What to produce: Print the lines of the entries below from the one with "Instruction: Like the mainstream media tweet" through the final line, exactly as they appear. The pictures are not part of the copy.

Input data:
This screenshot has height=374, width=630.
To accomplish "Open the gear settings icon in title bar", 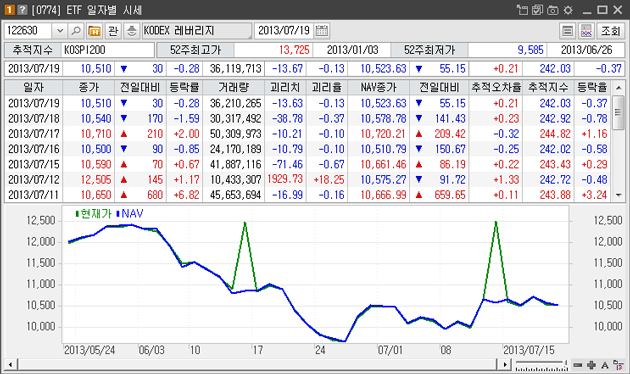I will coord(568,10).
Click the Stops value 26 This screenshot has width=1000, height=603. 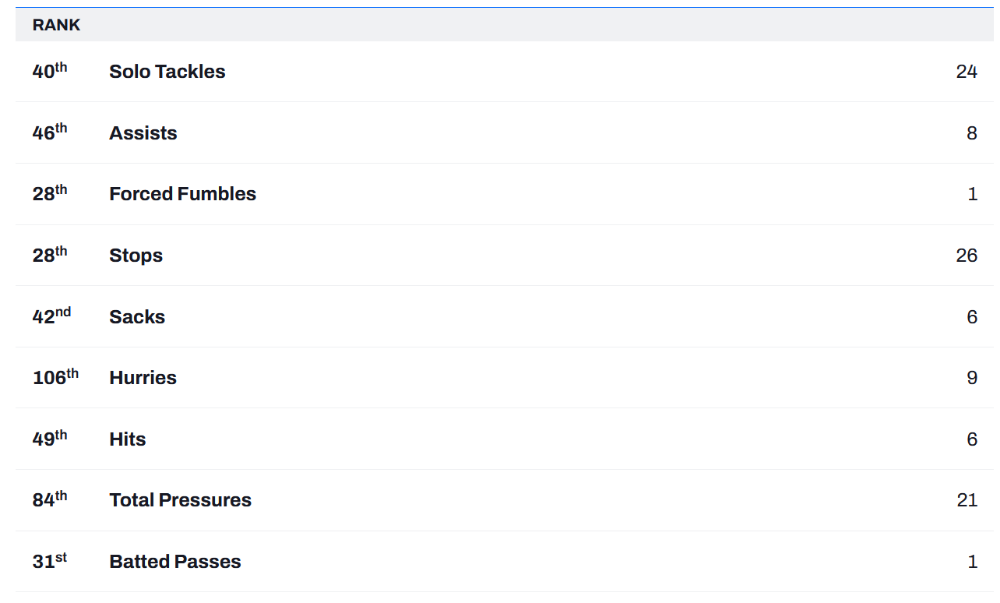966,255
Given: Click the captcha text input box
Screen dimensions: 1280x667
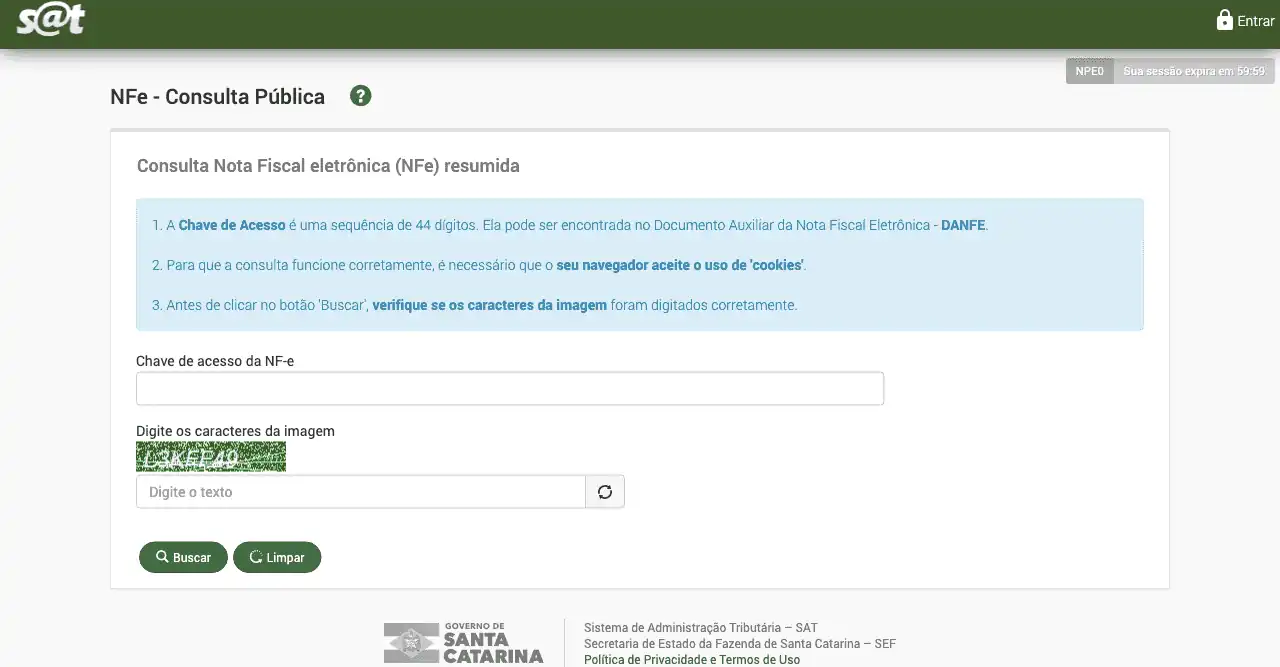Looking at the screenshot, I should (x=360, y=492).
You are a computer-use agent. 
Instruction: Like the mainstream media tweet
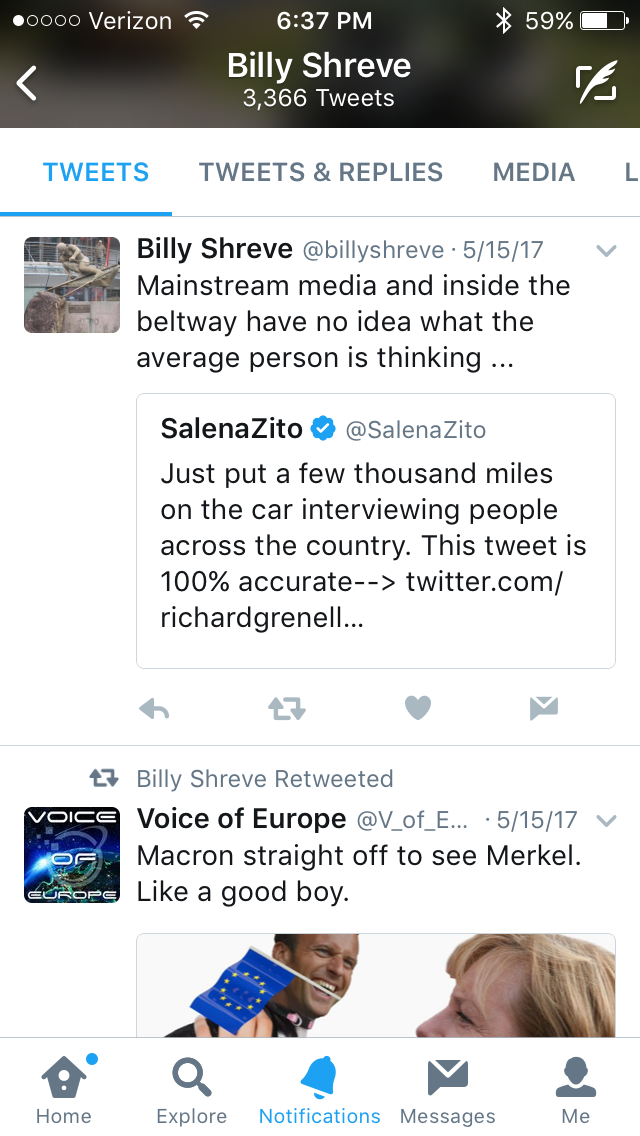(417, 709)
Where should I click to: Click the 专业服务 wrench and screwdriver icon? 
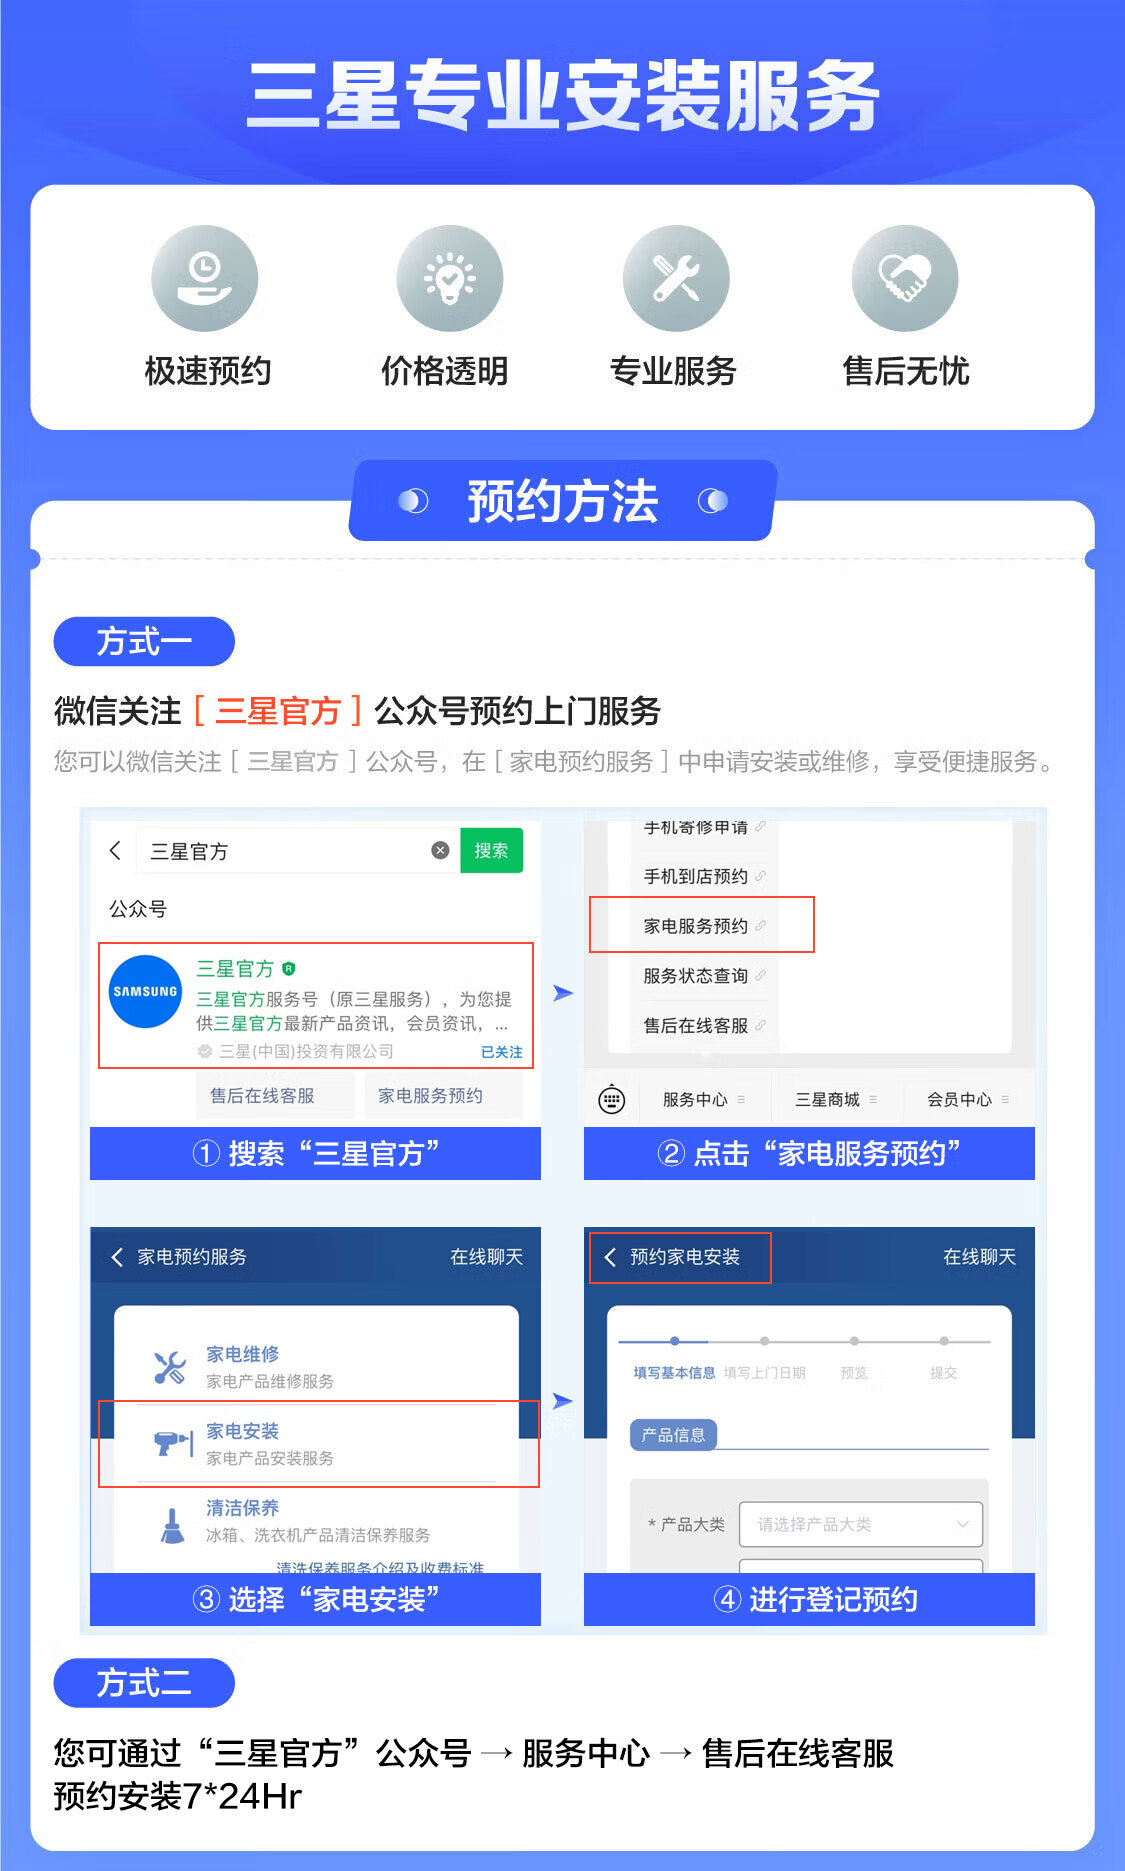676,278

Solution below:
Instruction: Like the mainstream media tweet
(417, 709)
Where should I click to: Click the 专业服务 wrench and screwdriver icon? 
676,278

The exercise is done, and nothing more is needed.